Résultat, l'économie mondiale ralentit et chose nouvelle, celle des Etats-Unis aussi. Les chiffres de l'emploi américain publiés récemment en ont apporté la preuve. Jamais depuis soixante ans hors période de récession, Coporate America n'avait créé si peu d'emplois. Pis, les secteurs concernés par la hausse des droits de douane ont commencé à en détruire.

Doutes récurrents sur l'IA
A cela s'ajoutent les doutes récurrents qui planent sur les bénéfices à attendre des centaines de milliards de dollars investis dans la course au développement l'intelligence artificielle. Une récente étude du MIT a ainsi mis en évidence la faiblesse du rendement de ces investissements pour les entreprises. Alors bien sûr, Donald Trump n'y est pas pour grand-chose, mais, à lui seul, ce point d'interrogation XXL devrait inviter les investisseurs à la prudence dès lors qu'il concerne le carburant des locomotives de la hausse actuelle.
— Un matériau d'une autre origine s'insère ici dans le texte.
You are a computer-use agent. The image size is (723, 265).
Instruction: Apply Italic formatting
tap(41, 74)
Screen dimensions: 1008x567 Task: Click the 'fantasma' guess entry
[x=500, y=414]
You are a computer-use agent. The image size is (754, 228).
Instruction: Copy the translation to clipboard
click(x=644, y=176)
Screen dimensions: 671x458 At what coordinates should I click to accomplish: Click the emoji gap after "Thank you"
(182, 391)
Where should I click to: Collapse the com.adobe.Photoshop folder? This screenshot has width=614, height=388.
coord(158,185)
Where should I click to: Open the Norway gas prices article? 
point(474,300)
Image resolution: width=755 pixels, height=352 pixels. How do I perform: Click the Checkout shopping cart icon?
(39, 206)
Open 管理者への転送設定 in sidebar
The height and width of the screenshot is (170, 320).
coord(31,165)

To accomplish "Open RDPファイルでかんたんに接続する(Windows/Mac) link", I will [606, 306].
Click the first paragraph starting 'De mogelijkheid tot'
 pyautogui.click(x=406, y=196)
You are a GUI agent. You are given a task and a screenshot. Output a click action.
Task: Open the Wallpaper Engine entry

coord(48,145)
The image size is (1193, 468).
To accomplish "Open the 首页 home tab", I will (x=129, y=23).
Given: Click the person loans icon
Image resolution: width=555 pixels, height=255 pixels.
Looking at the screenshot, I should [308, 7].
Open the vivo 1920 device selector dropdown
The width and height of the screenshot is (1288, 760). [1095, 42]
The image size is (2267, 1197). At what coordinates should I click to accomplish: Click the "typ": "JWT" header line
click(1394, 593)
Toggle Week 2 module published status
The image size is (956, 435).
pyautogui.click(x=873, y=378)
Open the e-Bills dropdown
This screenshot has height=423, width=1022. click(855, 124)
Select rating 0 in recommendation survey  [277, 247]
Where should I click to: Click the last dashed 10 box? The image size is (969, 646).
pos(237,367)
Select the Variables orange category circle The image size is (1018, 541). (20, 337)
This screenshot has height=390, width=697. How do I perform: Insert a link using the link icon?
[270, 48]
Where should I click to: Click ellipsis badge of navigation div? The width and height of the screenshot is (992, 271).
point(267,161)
Face à une telle accumulation de risques, pourquoi les marchés restent-ils orientés à la hausse, en dehors de quelques coups de chaud passagers ? Trois raisons l'expliquent. D'abord, bien sûr, les baisses d'impôt prévues dans le Big Beautiful Act, facteur de soutien dans la durée d'une hausse des profits des entreprises, aujourd'hui solide. Ensuite, la promesse de dérégulation de l'économie et plus particulièrement de la finance, susceptible d'ouvrir de nouvelles perspectives de croissance à de nombreux acteurs.

OPA en cours sur la Fed
Mais le plus puissant moteur, ce sont les anticipations de baisse des taux d'intérêt. Et pas seulement parce que la Réserve fédérale envisage de réduire d'un quart de point son principal taux directeur. Non, ce qui dope le moral des investisseurs, ce sont les anticipations de baisses massives décidées sous l'influence de la Maison-Blanche. Une possibilité qu'ils tiennent pour acquise. A raison sans doute.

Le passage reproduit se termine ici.